- **PROBLEM TO WORK ON**: Can you output, word for word, the part of the essay on secrecy below, starting with "We live in a world" and going on through "released. Full stop."?
PASSAGE TO READ below:
All of this denying and lying results in us not trusting anything the NSA says, anything the president says about the NSA, or anything companies say about their involvement with the NSA. We know secrecy corrupts, and we see that corruption. There’s simply no credibility, and — the real problem — no way for us to verify anything these people might say.

It’s a perfect environment for conspiracy theories to take root: no trust, assuming the worst, no way to verify the facts. Think JFK assassination theories. Think 9/11 conspiracies. Think UFOs. For all we know, the NSA might be spying on elected officials. Edward Snowden said that he had the ability to spy on anyone in the U.S., in real time, from his desk. His remarks were belittled, but it turns out he was right.

How will we learn to trust the Saudis again if they’re hiding this? How will the Saudis be able to trust the Kingdom? And while not all rumors are true, in today’s world, all it takes is one rumor to slip out and all hell could break loose. Trying to stop it? Like holding back the tides.

The Opposite of Transparency

If the last few months of American politics and national security news have done anything, it’s proving that secrets rarely are. We live in a time when people debate, openly and in a completely non-absurdist way, whether or not information wants to be free. I say that information doesn’t want anything. People want power and in today’s world, information is power. Releasing withheld information is a play to shift power as much as withholding information is a play to maintain power.

The super-smart security expert Bruce Schneier believes that secrets are getting harder and harder to keep these days:

[I]t is possible to build a career in the classified world of government contracting, but there are no guarantees. Younger people grew up knowing this: there are no employment guarantees anywhere. They see it in their friends. They see it all around them.

Many will also believe in openness, especially the hacker types the NSA needs to recruit. They believe that information wants to be free, and that security comes from public knowledge and debate.

We live in a world where information is currency, but it is a currency that has a shelf-life measured in minutes. The five seconds it takes to tweet a piece of previously-secret information is all it takes for it to be completely worthless. Everyone has access to it now due to viral messaging. But that wasn’t always the case. Secrets-holders used to be able to put the genie back in the bottle. Through delaying, denying and denigrating, the powerful could make those scoops go away. Could wait it out until the media became interested in something else.

Today though? Just ask Anthony Weiner about putting the genie back in the bottle. Once information is released, it is released. Full stop.

The problem with this, and the reason for today’s post is because some crisis communications folks still think that they can unring bells. That they can delay, deny and denigrate until the story has blown over. Today we’re talking about our friends at Star Alliance, and this picture:

thai airlines

It’s an image taken after a Thai Airlines jet had a problem landing at an airport in Bangkok, Thailand. Things went wrong, as they sometimes do, and 14 people ended up in the hospital. No big deal, right? Now look at the jet, and try to find the Thai Airlines logo. If you look at the jet in the air behind it, you’ll see the logo, up front, above the windows. But not on our crashed jet. According to a spokesperson:

Thai Airways official Smud Poom-On said that “blurring the logo” after an accident was a recommendation from Star Alliance known as the “crisis communication rule,” meant to protect the image of both the airline and other members of Star Alliance.
End of PASSAGE TO READ.
SUPPLIED DATA below:
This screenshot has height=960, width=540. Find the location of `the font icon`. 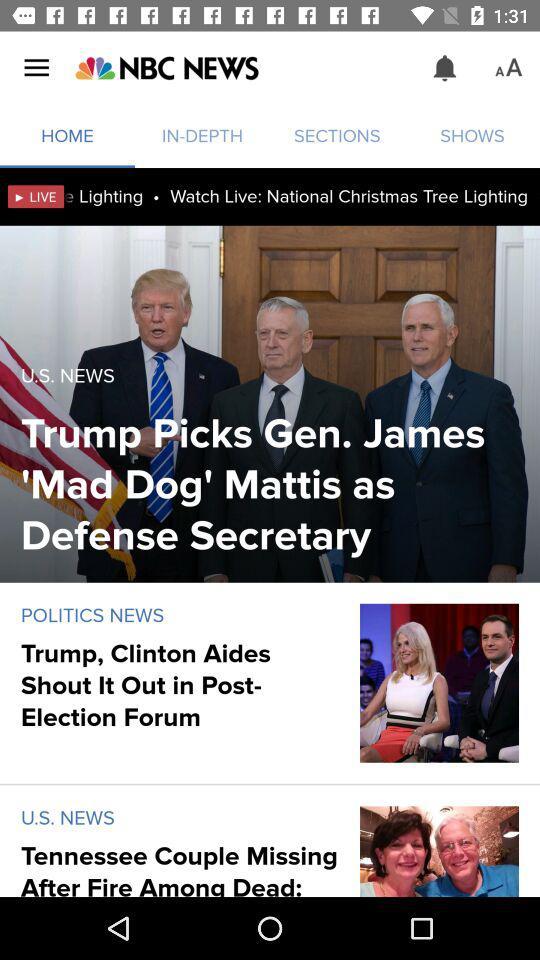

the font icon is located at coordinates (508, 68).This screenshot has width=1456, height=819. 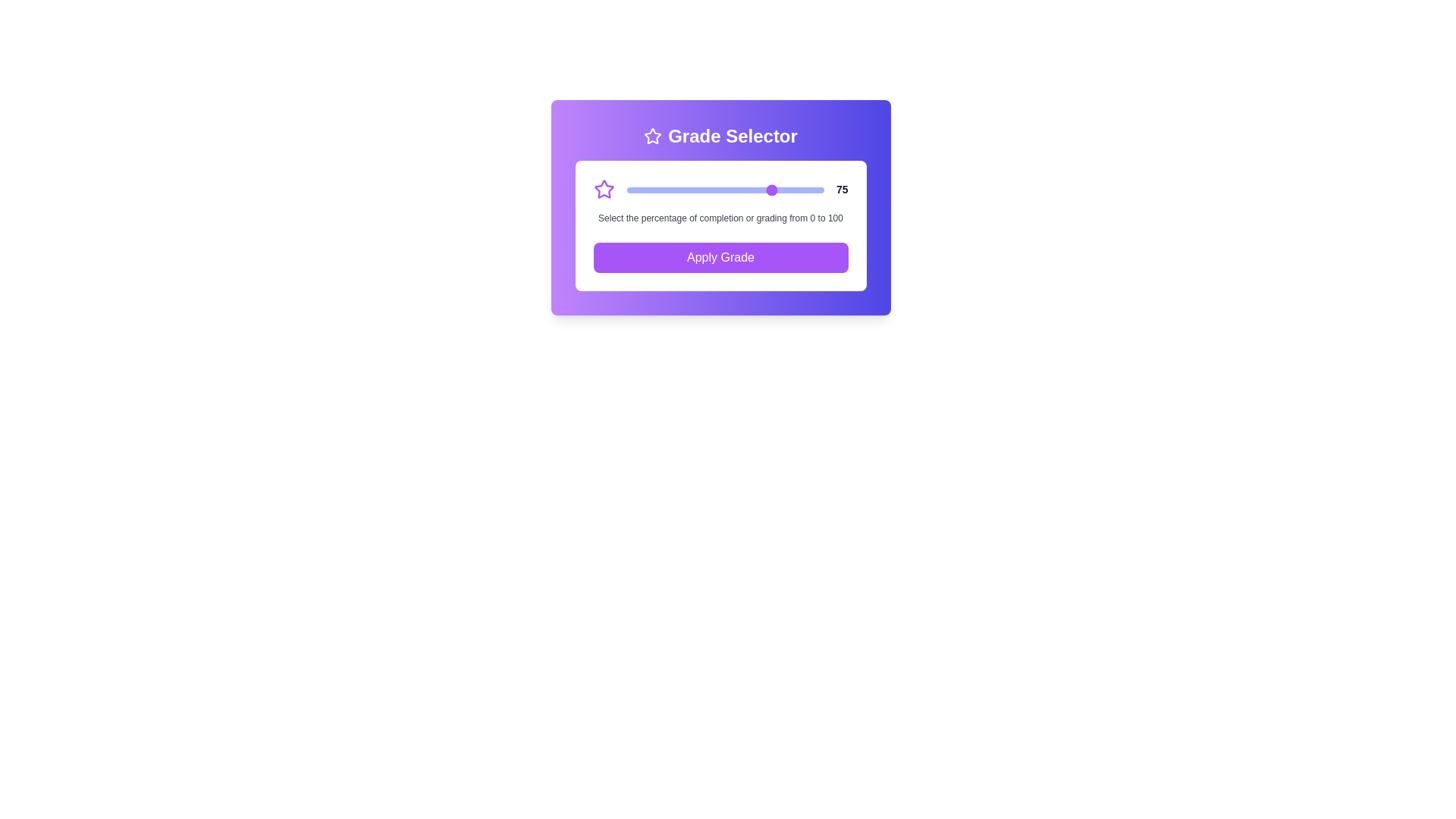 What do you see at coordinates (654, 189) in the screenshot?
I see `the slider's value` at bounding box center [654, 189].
End of SUPPLIED DATA.
- **REPLY**:
We live in a world where information is currency, but it is a currency that has a shelf-life measured in minutes. The five seconds it takes to tweet a piece of previously-secret information is all it takes for it to be completely worthless. Everyone has access to it now due to viral messaging. But that wasn’t always the case. Secrets-holders used to be able to put the genie back in the bottle. Through delaying, denying and denigrating, the powerful could make those scoops go away. Could wait it out until the media became interested in something else.

Today though? Just ask Anthony Weiner about putting the genie back in the bottle. Once information is released, it is released. Full stop.